Ruiz Gijón viendo este espectáculo alucinante, olvidóse del hombre compasivo que llevaba dentro y se sintió salvajemente, gloriosamente artista y nada más que artista y mientras las mujeres intentaban devolverle a la vida al moribundo arrancándole del pecho el puñal, Ruiz Gijón con un trozo de carboncillo iba dibujando sobre el papel, a la amarilla luz de los candiles, la cara de agonía del gitano. Después enrolló su boceto y abandonando el grupo trágico donde ya el muerto era levantado en brazos por algunos gitanos que iban llegando, emprendió el regreso paso a paso hacia el puente de Triana, lo cruzó, pasó el Postigo del Arenal, entró en su casa y se dejó caer en la cama sintiendo sobre sí ahora todo junto, el cansancio de tantos meses de fatigosa labor. En poco tiempo Ruiz Gijón trasladó a la madera con la gubia, el boceto que había hecho aquella noche. Consiguió que la imagen tuviera verdaderamente la más exacta expresión de la agonía.Cachorro



Y cuando aquel año salió por primera vez en procesión a la calle el Viernes Santo, la nueva imagen de la Hermandad del Patrocinio, el vecindario de Triana al ver en la cruz el Cristo de la Expiración, comenzó a prorrumpir en gritos de admiración y de sorpresa.

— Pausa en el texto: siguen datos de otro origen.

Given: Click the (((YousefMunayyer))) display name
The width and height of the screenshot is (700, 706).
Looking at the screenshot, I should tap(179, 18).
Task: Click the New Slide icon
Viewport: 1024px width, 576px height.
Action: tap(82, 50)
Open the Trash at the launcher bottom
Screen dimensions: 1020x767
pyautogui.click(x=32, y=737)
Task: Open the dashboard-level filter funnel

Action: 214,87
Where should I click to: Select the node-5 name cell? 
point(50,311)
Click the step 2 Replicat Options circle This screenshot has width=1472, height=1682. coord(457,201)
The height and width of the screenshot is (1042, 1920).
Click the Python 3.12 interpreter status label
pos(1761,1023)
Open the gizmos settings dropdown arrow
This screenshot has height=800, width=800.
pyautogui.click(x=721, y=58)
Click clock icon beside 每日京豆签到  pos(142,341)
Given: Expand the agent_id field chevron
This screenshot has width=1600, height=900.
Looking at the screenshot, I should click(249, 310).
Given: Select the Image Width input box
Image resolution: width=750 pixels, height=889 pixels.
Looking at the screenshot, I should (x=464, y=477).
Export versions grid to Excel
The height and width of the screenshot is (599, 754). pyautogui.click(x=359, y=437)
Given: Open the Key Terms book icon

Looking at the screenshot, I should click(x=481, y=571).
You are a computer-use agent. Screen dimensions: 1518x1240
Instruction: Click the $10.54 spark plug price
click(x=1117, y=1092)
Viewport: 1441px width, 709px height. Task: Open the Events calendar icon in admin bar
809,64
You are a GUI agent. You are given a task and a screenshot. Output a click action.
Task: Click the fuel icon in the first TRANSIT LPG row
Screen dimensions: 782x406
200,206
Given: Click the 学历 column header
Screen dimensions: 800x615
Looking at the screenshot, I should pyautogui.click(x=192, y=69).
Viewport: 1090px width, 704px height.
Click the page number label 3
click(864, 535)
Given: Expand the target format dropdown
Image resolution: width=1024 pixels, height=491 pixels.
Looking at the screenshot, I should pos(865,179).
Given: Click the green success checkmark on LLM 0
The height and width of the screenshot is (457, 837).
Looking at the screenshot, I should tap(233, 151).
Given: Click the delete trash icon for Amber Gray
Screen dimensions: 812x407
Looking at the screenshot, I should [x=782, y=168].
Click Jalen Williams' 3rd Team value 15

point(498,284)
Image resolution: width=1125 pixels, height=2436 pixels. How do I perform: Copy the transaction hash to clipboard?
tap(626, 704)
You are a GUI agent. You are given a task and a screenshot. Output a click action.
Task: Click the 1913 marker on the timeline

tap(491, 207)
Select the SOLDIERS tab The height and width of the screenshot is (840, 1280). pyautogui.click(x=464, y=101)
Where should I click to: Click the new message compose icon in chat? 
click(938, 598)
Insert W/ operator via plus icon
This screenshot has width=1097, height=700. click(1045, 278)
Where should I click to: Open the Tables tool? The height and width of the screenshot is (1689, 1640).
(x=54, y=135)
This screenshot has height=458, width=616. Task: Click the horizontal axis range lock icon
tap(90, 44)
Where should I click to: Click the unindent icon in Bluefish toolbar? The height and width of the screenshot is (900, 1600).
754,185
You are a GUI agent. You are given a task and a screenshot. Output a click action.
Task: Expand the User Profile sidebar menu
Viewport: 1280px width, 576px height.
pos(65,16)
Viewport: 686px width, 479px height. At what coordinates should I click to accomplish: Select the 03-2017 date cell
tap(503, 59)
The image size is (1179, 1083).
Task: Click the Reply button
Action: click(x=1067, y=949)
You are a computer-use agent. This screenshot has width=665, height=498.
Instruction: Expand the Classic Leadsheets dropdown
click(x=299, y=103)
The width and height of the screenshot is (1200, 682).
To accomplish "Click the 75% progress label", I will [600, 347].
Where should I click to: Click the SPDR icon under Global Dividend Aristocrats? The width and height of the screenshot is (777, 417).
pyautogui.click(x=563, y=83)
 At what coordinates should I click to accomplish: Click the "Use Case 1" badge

- ¡Mirad, si es el Cachorro!

¡Si es el Cachorro!

Y en efecto, era el Cachorro, el gitano taciturno, cantaor y enamorado, el que mataron por amores una noche en La Cava de Triana y que el soplo del genio del gran artista Ruiz Gijón, había convertido en la figura del más hermoso y dramático de los Cristos Crucificados que forman el tesoro escultural de la Semana Santa sevillana.